Veolia was quick to respond: "Bertrand Camus (the CEO of Suez, Editor's note) and his team sold 13,000 employees of their group out of the 90,000 in one month. Our project will preserve 100% of the jobs that remain. Each employee will keep 100% of his social benefits. We have said it, we guarantee it, we reaffirm to be ready to write it ", indicated the group in a reaction sent to AFP.
"Ten thousand jobs is what Suez has given up in terms of staff over the past week", with the announcement of the sale of several activities in Germany or in Sweden, said Estelle Brachlianoff.
- set up a counter-offer -
On the union side, the Suez CSE declared that it was summoning Engie and Veolia "in order to suspend the buyout project as long as the employee representative bodies have not been consulted."
The court set the summary hearing for September 29 to hear the parties, including the Suez group, according to a statement from the CSE.
The authority is delighted with this decision which "opens the way to taking into account the interests of employees, extremely worried about the social consequences of this operation."
The unions have also estimated "more than 10,000 job cuts" resulting from a buyout, including 4,000 to 5,000 in France.
Several hundred Suez employees demonstrated on Tuesday in front of the Engie tower at La Défense at the call of their inter-union.
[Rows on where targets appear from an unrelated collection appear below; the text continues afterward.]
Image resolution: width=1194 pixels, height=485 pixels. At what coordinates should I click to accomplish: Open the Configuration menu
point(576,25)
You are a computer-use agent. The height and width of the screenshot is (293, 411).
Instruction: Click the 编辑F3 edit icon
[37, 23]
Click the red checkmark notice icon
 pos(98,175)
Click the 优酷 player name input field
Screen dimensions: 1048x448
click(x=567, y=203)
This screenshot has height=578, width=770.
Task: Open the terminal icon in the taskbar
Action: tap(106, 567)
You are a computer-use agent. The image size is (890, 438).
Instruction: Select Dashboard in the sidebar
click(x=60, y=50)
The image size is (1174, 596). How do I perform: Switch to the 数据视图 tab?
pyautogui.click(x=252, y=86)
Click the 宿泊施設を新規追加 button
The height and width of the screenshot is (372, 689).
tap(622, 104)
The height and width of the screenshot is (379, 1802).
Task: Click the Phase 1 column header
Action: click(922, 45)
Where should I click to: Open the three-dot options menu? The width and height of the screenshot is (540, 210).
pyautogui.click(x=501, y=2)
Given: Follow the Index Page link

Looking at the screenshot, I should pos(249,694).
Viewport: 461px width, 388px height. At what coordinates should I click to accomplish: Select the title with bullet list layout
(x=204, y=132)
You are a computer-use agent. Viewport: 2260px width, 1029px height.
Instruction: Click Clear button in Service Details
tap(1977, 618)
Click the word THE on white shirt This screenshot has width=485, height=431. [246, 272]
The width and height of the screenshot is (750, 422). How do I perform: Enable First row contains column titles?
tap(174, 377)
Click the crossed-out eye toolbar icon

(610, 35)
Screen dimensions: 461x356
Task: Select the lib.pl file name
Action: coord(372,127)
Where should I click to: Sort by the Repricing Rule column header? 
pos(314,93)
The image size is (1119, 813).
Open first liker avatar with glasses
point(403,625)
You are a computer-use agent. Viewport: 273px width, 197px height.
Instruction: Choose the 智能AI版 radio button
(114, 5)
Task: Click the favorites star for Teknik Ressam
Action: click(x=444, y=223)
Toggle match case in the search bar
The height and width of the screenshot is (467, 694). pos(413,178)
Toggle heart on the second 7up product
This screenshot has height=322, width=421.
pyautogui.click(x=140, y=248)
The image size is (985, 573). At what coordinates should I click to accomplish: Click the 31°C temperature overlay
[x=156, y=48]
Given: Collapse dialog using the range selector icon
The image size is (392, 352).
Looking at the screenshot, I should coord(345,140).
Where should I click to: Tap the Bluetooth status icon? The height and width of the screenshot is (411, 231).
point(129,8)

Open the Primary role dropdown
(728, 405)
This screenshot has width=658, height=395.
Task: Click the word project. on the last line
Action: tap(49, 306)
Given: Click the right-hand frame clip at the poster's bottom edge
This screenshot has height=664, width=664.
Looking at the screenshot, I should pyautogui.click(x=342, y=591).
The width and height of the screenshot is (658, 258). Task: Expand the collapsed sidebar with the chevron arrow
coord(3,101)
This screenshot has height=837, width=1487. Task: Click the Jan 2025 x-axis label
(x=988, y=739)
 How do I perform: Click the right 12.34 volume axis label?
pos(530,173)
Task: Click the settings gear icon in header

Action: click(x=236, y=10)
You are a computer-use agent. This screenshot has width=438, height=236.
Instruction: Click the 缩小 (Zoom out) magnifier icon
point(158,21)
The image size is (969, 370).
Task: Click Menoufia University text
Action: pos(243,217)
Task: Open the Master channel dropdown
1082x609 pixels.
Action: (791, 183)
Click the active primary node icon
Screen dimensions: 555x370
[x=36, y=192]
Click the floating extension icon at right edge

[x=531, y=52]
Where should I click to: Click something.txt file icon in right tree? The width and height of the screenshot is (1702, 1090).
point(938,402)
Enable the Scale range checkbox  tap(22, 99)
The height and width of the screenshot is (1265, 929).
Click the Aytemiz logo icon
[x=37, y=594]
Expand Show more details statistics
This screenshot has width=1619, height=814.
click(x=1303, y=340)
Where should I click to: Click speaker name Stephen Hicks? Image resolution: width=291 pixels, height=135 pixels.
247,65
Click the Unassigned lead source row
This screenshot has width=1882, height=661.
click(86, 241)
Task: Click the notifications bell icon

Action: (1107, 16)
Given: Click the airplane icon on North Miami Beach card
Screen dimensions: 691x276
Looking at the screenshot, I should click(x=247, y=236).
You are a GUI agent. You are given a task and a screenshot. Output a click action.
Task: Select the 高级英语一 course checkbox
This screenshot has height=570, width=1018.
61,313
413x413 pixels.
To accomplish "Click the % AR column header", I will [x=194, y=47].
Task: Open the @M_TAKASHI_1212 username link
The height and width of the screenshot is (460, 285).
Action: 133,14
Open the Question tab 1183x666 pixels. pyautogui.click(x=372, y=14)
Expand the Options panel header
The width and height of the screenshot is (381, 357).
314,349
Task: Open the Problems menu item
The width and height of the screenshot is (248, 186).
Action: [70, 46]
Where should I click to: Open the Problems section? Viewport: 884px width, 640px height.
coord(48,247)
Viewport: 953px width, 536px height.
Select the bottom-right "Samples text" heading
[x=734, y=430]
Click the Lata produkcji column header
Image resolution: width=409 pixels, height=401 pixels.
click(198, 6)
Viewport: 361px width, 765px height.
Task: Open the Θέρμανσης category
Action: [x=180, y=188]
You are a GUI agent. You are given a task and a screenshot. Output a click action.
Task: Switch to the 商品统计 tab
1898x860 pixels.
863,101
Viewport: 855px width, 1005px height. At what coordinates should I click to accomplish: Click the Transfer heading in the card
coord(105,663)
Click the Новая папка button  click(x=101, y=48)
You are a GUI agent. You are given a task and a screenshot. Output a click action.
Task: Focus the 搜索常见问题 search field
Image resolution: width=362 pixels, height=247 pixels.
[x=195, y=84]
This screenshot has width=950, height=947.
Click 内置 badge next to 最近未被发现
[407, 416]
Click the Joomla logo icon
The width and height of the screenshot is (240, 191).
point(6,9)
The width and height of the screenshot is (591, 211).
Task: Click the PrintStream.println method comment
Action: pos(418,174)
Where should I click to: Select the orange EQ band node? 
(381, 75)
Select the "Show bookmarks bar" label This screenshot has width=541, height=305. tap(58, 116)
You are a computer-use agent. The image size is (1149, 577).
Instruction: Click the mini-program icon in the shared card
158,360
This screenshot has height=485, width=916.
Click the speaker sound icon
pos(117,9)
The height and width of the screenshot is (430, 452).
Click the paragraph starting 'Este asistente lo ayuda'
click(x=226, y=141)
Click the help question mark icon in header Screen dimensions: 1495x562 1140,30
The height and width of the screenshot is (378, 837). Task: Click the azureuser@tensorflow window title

Suez also embarked on Tuesday in a seduction operation aimed at shareholders: in a press release, it declared itself ahead of the objectives of its strategy intended to focus on high added value services, and affirmed its "unique potential for value creation" as an independent company.
An exceptional dividend of at least one billion euros is notably promised to shareholders "as soon as possible and no later than the first half of 2021".
With its plan for 2030, the world number two in the sector hopes in particular to take Veolia's position as number one.
According to management, Suez's strategic plan, announced in October 2019, "has made good progress", in particular its sale and acquisition component for 3 to 4 billion euros.
Investments will target high-growth areas, while annual savings of € 1.2 billion from 2023 are expected.
Growth and profitability should thus make it possible to "double the value" for shareholders from 2022, says Suez.
Provided that the group remains "independent", adjective again hammered Tuesday by its leaders.
While amplifying its strategic plan, Suez is at the same time actively and urgently seeking alternative investors in order to make a counter-offer to Engie.
The latter holds its next board of directors on Friday, intended to examine all the proposals on the table.